Since $\lim_{x\to b} F(x) = 1$, the doniminator in the limit condition tends to $0$, so the enumarator $f(x)$ has to as well. Since $f$ is continous, we have $f(b)=0$.
For each $n \ge 1$, let $x_n$ be the largest $x \in [a,b]$ such that $f(x_n)=\frac1n$. They may not exist for each $n$, but since $f$ is continuous, non-negative and $f(b)=0$, but cannot be identical to $0$ on the whole interval $[a,b]$, they have to exist for all $n \ge N$ for some $N$. Our argument will never use any specific or "small" values of $n$, so that is enough.

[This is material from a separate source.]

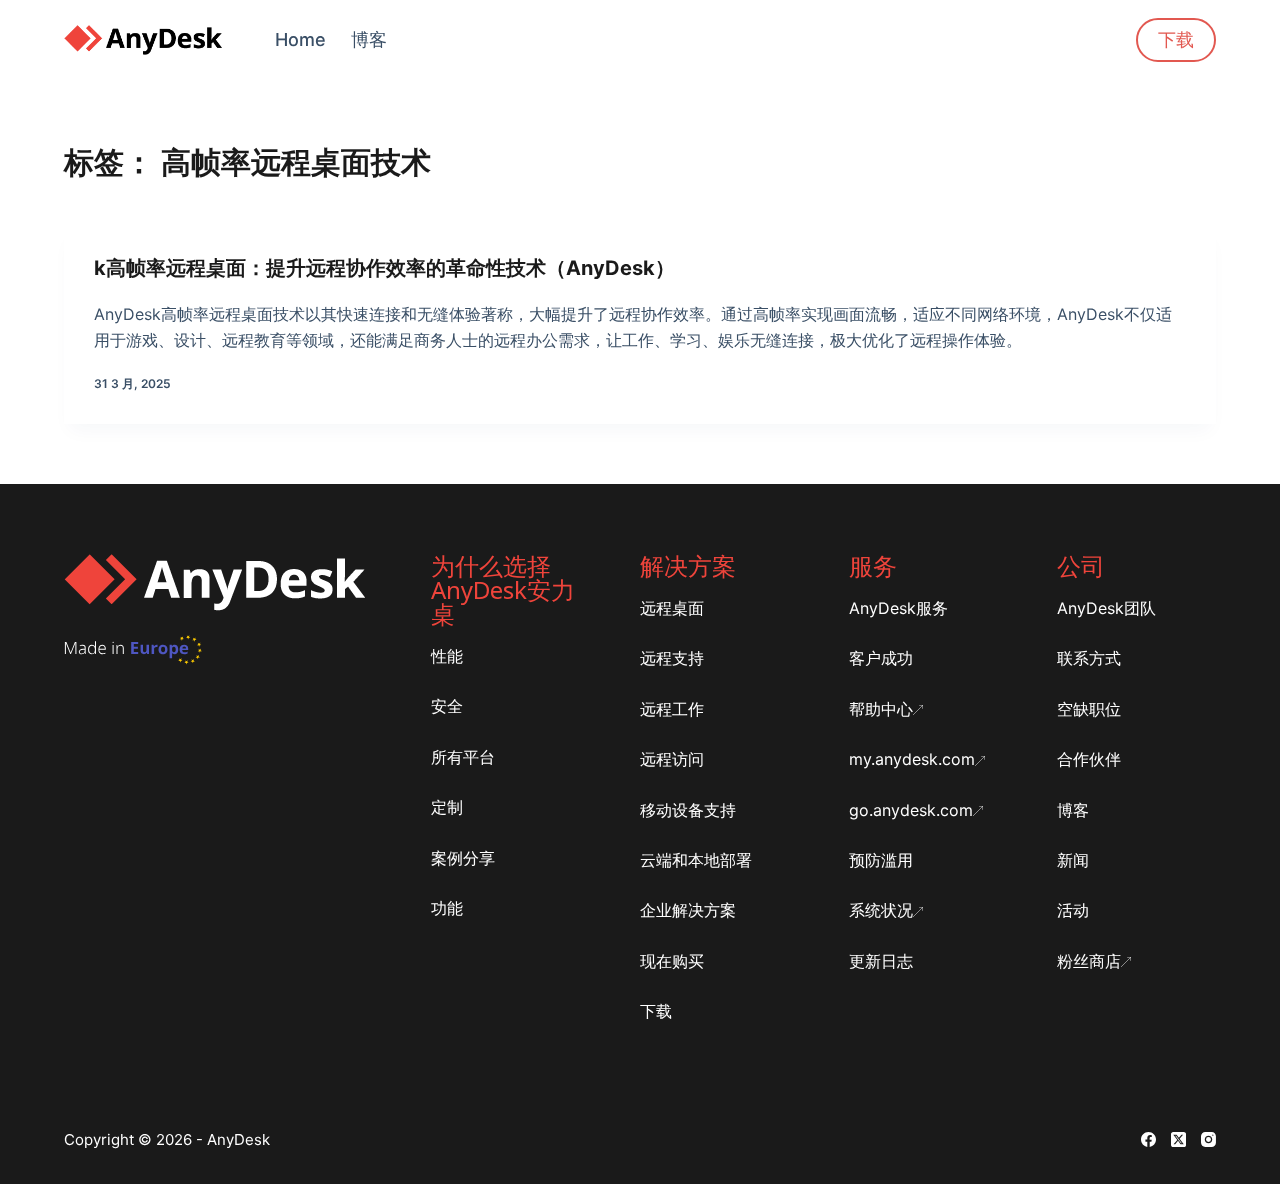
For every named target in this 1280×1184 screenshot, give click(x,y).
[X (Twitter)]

Since $f(b)=0$ and $f$ is continuous, we have $f(x) \le \frac1n$ for $x\in [x_n,b]$ (equality only for $x=x_n$).
We have
$$1-F(x_n)=\int_{x_n}^b f(x)dx \le \frac1n (b-x_n) = f(x_n) (b-x_n)$$
and therefore
$$\frac{f(x_n)}{1-F(x_n)} \ge \frac1{b-x_n}.$$
By definition, the $x_n$ are increasing and bounded by $b$, so tend to a limit: $\lim_{n\to\infty}x_n=u.$
Now if $u < b$, that means your distribution isn't really supported on $[a,b]$, as $f$ can only be zero on the inverval $[u,b]$, by definition of $x_n$.
But $u = b$ implies that $ \frac1{b-x_n}$ and therefore $\frac{f(x_n)}{1-F(x_n)}$ will be unbounded.